DATA:
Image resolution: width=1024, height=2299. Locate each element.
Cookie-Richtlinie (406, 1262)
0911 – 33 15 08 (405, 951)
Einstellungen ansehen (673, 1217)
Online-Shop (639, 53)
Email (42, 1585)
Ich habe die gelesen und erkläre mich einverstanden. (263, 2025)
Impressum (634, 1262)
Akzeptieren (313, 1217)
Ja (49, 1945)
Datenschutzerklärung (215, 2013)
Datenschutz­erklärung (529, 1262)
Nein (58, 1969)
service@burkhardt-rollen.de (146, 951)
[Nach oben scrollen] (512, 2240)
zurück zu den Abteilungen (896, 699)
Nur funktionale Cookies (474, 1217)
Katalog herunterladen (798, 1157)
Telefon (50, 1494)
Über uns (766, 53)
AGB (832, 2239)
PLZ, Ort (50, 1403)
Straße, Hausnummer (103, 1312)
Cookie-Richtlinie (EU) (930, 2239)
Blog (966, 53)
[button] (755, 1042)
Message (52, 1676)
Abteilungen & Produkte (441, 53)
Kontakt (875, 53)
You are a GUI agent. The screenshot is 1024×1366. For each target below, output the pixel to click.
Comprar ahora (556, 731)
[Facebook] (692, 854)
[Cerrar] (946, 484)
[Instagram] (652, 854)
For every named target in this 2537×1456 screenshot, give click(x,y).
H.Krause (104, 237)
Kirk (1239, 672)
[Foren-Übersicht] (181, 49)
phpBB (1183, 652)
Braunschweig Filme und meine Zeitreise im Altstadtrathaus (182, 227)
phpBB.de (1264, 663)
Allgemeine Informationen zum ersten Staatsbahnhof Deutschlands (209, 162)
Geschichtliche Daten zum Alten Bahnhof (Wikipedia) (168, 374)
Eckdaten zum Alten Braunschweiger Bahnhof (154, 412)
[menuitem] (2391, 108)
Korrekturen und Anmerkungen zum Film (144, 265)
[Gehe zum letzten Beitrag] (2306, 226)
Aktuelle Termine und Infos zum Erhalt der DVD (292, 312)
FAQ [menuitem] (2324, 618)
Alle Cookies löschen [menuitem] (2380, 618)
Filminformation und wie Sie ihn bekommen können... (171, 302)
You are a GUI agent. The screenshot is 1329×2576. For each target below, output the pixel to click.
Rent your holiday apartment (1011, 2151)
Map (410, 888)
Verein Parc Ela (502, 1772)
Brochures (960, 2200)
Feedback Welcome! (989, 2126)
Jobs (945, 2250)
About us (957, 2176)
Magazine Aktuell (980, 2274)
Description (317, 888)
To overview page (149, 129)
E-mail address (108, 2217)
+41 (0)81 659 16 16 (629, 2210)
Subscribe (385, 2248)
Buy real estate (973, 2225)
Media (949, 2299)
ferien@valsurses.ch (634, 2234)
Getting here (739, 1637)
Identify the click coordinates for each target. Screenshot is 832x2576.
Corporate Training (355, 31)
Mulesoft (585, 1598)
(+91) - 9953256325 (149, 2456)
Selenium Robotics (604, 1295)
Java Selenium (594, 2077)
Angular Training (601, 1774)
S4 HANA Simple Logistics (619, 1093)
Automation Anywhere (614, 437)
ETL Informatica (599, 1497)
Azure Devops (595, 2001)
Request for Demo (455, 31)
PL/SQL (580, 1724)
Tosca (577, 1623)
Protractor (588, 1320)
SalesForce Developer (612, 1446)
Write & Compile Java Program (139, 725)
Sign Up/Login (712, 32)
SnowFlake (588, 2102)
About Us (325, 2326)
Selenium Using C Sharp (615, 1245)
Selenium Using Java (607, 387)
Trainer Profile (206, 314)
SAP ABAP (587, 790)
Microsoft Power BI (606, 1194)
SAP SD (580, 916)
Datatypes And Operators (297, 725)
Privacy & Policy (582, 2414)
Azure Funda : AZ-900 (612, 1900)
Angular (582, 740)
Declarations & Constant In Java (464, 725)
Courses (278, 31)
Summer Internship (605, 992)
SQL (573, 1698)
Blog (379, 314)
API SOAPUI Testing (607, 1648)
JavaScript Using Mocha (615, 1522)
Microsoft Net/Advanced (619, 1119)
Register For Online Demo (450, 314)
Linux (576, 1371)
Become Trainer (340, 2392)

TASK DESCRIPTION:
Count every line of the entries that holds the string "menuitem". Please answer with the count alone.

TASK SOLUTION:
3